▶ [TEXTO PARA LER]:
<<<<
Já foi há 35 anos (1988) que a Assembleia Geral das Nações Unidas e a OMS instituíram o dia 1 de dezembro como Dia Mundial de Luta contra a SIDA. Tinham, então, decorrido cerca de 7 anos desde os instantes em que foram descritos os primeiros casos daquela estranha pneumonia, acompanhada de uma marcada supressão imunológica, que parecia atingir sobretudo a comunidade homossexual nos Estados Unidos. Destes tempos até aos nossos dias, poder-se-á afirmar que quase tudo mudou?

Artigo da responsabilidade do Dr. Fausto Roxo. Coordenador do Núcleo de Estudos da Doença VIH da Sociedade Portuguesa de Medicina Interna

 

 

Efetivamente, os avanços científicos na área foram gigantescos e rápidos, considerando tratar-se de uma patologia identificada há pouco mais de 40 anos. O conhecimento do seu agente, epidemiologia, fisiopatologia e consequente terapêutica levou a progressos extraordinários na abordagem dos doentes, estando hoje distantes os tempos em que se falava de uma sentença de morte. Estamos hoje perante uma doença crónica, com supressão virológica e reconstituição imunitária como objetivos facilmente alcançáveis na maioria dos casos, com terapêuticas cómodas e bem toleradas.

Realmente, podemos afirmar com segurança que as mudanças foram gigantescas.

Faz assim sentido continuar a assinalar este dia mundial e a chamar a atenção para a doença VIH?

Desde já, podemos afirmar que a resposta é um enorme SIM, por vários motivos:

Os avanços terapêuticos e de manejo da doença não foram acompanhados socialmente. Mantém-se a discriminação e o estigma a que estes doentes estão sujeitos. Tal deve-se aos eternos preconceitos, o não aceitar do “outro” e a uma continuada ignorância e desinformação em relação às formas de transmissão da doença. Esta situação é particularmente chocante entre estudantes universitários, autoridades de segurança e até em profissionais de saúde.

Existe informação relativamente recente que deve ser difundida à população, tal como a possibilidade de profilaxia pré-exposição, o mais próximo que temos de uma vacina; o conceito de “carga viral indetetável = vírus intransmissível” acentua a necessidade de diagnóstico e tratamento de todos os casos, podendo o seu conhecimento levar a uma redução do estigma.

A menor visibilidade da doença VIH nos media tem-se traduzido num aumento do número de novos casos nalguns grupos populacionais, nomeadamente homens que têm sexo com homens em idades muito jovens e também transmissão heterossexual em faixas etárias acima dos 50 anos.

Tem aumentado o número de diagnósticos em fases avançadas da doença, durante internamentos hospitalares, já com grave depressão imunitária e com doenças oportunistas. A falta de sensibilização da população e de profissionais de saúde conduz a um rastreio insuficiente e a dramáticos diagnósticos tardios. É necessário testar mais e tratar mais.

Não sendo hoje a doença VIH a tal “sentença de morte” de há 30 anos, ela continua a ser uma doença crónica, com necessidade de medicação permanente e vigilância atenta de comorbilidades e eventos adversos.

Vamos, assim, assinalar este Dia Mundial de Luta Contra a SIDA em 2023 de uma forma descomplexada, comemorativa e com o máximo de informação a todos.
>>>>
[Registos contidos num conjunto de dados]
<<<<
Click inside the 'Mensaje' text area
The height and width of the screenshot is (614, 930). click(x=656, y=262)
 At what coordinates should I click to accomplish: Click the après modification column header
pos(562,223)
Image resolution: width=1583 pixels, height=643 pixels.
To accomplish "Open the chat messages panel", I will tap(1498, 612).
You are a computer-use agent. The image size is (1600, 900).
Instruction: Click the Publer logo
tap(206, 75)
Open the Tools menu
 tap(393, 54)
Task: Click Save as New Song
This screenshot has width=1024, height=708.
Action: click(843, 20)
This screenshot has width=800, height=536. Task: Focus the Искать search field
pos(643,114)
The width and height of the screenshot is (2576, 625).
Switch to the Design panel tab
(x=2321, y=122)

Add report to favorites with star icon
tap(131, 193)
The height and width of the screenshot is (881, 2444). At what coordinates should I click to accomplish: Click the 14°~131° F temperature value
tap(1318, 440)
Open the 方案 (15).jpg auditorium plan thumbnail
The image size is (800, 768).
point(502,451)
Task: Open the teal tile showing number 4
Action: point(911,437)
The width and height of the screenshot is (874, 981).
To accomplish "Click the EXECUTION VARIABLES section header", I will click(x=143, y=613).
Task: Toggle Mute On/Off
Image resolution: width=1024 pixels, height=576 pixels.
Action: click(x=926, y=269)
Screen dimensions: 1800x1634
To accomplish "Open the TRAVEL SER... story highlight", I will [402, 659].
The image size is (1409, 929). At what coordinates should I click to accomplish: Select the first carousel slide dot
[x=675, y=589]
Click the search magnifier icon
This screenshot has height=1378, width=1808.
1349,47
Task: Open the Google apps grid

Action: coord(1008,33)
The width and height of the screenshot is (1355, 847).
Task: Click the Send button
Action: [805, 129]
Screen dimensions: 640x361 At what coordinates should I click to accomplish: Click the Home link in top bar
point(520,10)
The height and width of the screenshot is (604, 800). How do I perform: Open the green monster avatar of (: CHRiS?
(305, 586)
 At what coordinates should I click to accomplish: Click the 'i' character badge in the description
>>>>
▶ [EXPERIMENTE]: Transcreva, por favor, do texto sobre o Dia Mundial de Luta contra a SIDA o trecho que vai de "Já foi há 35" até "quase tudo mudou?".

▶ [RESULTADO DA TAREFA]:
Já foi há 35 anos (1988) que a Assembleia Geral das Nações Unidas e a OMS instituíram o dia 1 de dezembro como Dia Mundial de Luta contra a SIDA. Tinham, então, decorrido cerca de 7 anos desde os instantes em que foram descritos os primeiros casos daquela estranha pneumonia, acompanhada de uma marcada supressão imunológica, que parecia atingir sobretudo a comunidade homossexual nos Estados Unidos. Destes tempos até aos nossos dias, poder-se-á afirmar que quase tudo mudou?